--- start of Data for this task ---
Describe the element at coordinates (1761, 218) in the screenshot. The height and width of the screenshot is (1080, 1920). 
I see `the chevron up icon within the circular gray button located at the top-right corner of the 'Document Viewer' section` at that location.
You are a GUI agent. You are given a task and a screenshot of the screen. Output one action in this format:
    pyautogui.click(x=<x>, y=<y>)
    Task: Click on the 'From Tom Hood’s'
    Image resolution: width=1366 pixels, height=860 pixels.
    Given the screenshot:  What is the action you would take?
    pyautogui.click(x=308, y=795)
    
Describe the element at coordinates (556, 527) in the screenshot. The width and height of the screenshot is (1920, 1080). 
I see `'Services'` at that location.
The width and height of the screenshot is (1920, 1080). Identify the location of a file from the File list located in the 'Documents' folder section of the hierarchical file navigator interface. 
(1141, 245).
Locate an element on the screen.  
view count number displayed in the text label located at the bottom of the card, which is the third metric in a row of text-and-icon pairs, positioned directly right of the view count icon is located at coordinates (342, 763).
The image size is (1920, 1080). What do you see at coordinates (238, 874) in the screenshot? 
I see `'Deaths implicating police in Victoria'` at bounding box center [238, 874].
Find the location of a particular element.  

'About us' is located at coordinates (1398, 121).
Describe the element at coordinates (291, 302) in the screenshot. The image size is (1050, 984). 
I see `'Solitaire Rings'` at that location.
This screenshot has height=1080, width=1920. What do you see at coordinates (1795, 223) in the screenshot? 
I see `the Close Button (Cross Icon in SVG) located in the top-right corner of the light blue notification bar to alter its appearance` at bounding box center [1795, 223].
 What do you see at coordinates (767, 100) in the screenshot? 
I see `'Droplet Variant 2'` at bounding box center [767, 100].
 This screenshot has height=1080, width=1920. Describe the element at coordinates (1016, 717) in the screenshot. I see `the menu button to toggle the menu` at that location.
--- end of Data for this task ---
◆ Task brief ◆
Reproduce all of the material above, substituting "interface agent" for each occurrence of "GUI agent" and leaving everything else unchanged.

◆ Response to the task ◆
Describe the element at coordinates (1761, 218) in the screenshot. The height and width of the screenshot is (1080, 1920). 
I see `the chevron up icon within the circular gray button located at the top-right corner of the 'Document Viewer' section` at that location.
You are a interface agent. You are given a task and a screenshot of the screen. Output one action in this format:
    pyautogui.click(x=<x>, y=<y>)
    Task: Click on the 'From Tom Hood’s'
    Image resolution: width=1366 pixels, height=860 pixels.
    Given the screenshot:  What is the action you would take?
    pyautogui.click(x=308, y=795)
    
Describe the element at coordinates (556, 527) in the screenshot. The width and height of the screenshot is (1920, 1080). 
I see `'Services'` at that location.
The width and height of the screenshot is (1920, 1080). Identify the location of a file from the File list located in the 'Documents' folder section of the hierarchical file navigator interface. 
(1141, 245).
Locate an element on the screen.  
view count number displayed in the text label located at the bottom of the card, which is the third metric in a row of text-and-icon pairs, positioned directly right of the view count icon is located at coordinates (342, 763).
The image size is (1920, 1080). What do you see at coordinates (238, 874) in the screenshot? 
I see `'Deaths implicating police in Victoria'` at bounding box center [238, 874].
Find the location of a particular element.  

'About us' is located at coordinates (1398, 121).
Describe the element at coordinates (291, 302) in the screenshot. The image size is (1050, 984). 
I see `'Solitaire Rings'` at that location.
This screenshot has height=1080, width=1920. What do you see at coordinates (1795, 223) in the screenshot? 
I see `the Close Button (Cross Icon in SVG) located in the top-right corner of the light blue notification bar to alter its appearance` at bounding box center [1795, 223].
 What do you see at coordinates (767, 100) in the screenshot? 
I see `'Droplet Variant 2'` at bounding box center [767, 100].
 This screenshot has height=1080, width=1920. Describe the element at coordinates (1016, 717) in the screenshot. I see `the menu button to toggle the menu` at that location.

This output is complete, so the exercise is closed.